EXERCISE AIM: Search the listing below for the line containing "You are a computer-use". From there through the line containing "The height and width of the screenshot is (508, 812).", transcribe every line exactly, both ends included.

-*-

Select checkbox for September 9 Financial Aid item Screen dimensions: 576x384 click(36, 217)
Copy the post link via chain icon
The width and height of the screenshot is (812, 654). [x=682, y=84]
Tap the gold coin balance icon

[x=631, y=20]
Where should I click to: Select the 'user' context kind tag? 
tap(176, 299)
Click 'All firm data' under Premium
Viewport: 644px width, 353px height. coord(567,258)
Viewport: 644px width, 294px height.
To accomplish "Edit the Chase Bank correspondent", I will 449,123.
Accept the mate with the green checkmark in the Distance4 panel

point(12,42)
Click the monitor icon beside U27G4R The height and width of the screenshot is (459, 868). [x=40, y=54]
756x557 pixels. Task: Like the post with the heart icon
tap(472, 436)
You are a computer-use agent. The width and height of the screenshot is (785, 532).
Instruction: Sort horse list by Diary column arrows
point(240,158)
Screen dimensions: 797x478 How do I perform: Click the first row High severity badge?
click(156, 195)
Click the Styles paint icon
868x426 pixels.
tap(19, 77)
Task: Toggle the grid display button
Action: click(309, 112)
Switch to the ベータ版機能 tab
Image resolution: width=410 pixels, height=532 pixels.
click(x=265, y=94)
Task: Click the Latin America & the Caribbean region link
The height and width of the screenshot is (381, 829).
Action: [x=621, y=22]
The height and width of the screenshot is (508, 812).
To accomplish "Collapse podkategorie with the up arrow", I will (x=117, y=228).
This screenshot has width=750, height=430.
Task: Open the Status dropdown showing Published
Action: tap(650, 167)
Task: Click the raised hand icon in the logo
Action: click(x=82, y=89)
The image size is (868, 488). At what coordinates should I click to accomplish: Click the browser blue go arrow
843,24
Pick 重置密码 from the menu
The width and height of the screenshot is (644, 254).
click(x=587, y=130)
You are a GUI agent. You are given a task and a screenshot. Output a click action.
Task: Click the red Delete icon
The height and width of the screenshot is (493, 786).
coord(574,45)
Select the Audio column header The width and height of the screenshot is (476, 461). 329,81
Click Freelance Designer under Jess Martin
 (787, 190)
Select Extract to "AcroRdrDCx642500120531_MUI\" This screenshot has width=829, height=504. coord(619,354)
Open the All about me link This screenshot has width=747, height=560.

-*-

OUTPUT FOR THIS EXERCISE:
You are a computer-use agent. The width and height of the screenshot is (785, 532).
Instruction: Sort horse list by Diary column arrows
point(240,158)
Screen dimensions: 797x478 How do I perform: Click the first row High severity badge?
click(156, 195)
Click the Styles paint icon
868x426 pixels.
tap(19, 77)
Task: Toggle the grid display button
Action: click(309, 112)
Switch to the ベータ版機能 tab
Image resolution: width=410 pixels, height=532 pixels.
click(x=265, y=94)
Task: Click the Latin America & the Caribbean region link
The height and width of the screenshot is (381, 829).
Action: [x=621, y=22]
The height and width of the screenshot is (508, 812).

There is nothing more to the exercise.